ONNX-to-Hardware Design Flow for Adaptive Neural-Network Inference on FPGAs
Federico Manca, Francesco Ratto, Francesca Palumbo
TL;DR
The paper addresses edge CPS needs for diverse, energy-efficient NN inference on resource-limited FPGAs by proposing an ONNX-to-Hardware design flow that supports quantized CNNs via QONNX and introduces data- and computation-approximation for adaptivity. It combines a streaming CNN accelerator template with dataflow-driven HLS generation and a coarse-reconfigurability pipeline (MDC) to enable runtime profile switching. Quantization-aware training with mixed-precision profiles demonstrates trade-offs between accuracy and power, while runtime merging via MDC yields an adaptive inference engine capable of power reduction with minimal accuracy loss.

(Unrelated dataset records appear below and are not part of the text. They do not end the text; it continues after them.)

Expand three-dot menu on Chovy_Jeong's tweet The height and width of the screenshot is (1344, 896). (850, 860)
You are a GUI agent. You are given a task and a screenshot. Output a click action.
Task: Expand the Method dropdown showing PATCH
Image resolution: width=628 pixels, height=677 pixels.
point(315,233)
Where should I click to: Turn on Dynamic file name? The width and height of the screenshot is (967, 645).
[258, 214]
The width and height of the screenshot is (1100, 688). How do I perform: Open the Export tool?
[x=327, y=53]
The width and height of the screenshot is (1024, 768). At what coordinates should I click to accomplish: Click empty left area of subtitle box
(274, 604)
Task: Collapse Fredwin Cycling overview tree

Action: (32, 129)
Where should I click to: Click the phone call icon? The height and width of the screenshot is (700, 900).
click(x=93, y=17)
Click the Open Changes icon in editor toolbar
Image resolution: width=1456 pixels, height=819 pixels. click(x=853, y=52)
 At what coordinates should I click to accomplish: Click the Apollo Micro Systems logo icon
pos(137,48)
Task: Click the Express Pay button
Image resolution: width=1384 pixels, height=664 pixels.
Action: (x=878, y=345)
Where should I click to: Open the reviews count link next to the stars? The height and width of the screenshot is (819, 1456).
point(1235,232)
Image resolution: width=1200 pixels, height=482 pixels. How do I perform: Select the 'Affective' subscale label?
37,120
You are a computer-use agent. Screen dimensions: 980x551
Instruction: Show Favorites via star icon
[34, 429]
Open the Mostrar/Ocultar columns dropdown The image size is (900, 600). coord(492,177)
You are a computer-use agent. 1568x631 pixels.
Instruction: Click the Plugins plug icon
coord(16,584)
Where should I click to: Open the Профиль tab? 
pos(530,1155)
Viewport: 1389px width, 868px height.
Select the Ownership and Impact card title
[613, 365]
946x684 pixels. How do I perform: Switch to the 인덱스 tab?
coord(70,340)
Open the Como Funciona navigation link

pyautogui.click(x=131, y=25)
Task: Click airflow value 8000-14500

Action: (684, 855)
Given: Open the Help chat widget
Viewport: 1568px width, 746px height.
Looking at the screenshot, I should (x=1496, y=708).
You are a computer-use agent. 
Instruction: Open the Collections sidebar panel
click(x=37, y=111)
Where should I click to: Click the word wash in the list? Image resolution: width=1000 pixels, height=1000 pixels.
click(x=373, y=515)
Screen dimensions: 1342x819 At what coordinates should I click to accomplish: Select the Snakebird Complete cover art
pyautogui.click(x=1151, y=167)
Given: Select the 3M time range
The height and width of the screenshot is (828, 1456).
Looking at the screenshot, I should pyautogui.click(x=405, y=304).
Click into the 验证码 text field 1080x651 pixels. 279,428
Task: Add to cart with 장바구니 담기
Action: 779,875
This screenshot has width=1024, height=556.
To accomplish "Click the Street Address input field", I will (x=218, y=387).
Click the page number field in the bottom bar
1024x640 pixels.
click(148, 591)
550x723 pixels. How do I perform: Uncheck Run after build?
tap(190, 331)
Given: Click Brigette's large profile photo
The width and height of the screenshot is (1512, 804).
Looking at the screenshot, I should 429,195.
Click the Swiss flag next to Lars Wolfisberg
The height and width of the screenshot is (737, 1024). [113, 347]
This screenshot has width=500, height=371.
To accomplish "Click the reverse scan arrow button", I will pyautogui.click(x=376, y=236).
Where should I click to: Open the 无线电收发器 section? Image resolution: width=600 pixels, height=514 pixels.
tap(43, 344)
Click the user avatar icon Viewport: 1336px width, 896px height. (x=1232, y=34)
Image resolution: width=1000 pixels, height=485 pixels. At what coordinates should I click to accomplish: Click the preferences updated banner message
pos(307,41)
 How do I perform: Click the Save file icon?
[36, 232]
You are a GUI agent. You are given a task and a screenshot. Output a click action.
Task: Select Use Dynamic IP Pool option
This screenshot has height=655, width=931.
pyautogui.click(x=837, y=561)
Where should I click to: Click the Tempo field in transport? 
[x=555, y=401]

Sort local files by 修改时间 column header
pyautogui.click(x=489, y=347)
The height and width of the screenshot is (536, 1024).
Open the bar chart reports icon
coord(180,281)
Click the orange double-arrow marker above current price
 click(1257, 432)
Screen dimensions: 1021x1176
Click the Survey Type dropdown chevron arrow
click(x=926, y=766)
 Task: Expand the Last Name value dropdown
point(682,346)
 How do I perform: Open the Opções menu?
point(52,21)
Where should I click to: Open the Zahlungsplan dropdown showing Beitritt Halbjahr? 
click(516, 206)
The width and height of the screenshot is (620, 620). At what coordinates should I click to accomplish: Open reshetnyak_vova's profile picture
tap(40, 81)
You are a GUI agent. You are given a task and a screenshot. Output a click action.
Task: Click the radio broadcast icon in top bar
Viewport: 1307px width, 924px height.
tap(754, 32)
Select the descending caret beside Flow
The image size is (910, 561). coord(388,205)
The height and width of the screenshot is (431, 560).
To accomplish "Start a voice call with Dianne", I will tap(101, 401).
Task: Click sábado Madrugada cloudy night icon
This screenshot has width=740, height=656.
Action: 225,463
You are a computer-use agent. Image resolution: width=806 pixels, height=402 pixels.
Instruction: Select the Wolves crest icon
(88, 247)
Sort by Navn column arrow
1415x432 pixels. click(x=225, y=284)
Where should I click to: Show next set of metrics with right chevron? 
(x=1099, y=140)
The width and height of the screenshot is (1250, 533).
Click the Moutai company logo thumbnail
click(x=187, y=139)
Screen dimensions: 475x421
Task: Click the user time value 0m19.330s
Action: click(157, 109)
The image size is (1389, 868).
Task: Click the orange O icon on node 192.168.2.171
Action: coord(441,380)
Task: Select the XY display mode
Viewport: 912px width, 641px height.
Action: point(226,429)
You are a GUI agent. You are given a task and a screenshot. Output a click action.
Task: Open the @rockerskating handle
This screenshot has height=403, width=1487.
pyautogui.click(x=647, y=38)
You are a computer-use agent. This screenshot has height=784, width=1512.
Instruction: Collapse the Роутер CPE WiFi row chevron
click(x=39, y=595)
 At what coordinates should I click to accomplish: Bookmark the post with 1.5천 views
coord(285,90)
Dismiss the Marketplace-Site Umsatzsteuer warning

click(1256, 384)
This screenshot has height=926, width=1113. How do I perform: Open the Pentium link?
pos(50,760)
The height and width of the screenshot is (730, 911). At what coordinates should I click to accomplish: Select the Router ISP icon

The approach aims to enable flexible, adaptive edge inference for CPS, with plans to scale to more complex models and datasets under EU MYRTUS.
Abstract
The challenges involved in executing neural networks (NNs) at the edge include providing diversity, flexibility, and sustainability. That implies, for instance, supporting evolving applications and algorithms energy-efficiently. Using hardware or software accelerators can deliver fast and efficient computation of the NNs, while flexibility can be exploited to support long-term adaptivity. Nonetheless, handcrafting an NN for a specific device, despite the possibility of leading to an optimal solution, takes time and experience, and that's why frameworks for hardware accelerators are being developed. This work, starting from a preliminary semi-integrated ONNX-to-hardware toolchain [21], focuses on enabling approximate computing leveraging the distinctive ability of the original toolchain to favor adaptivity. The goal is to allow lightweight adaptable NN inference on FPGAs at the edge.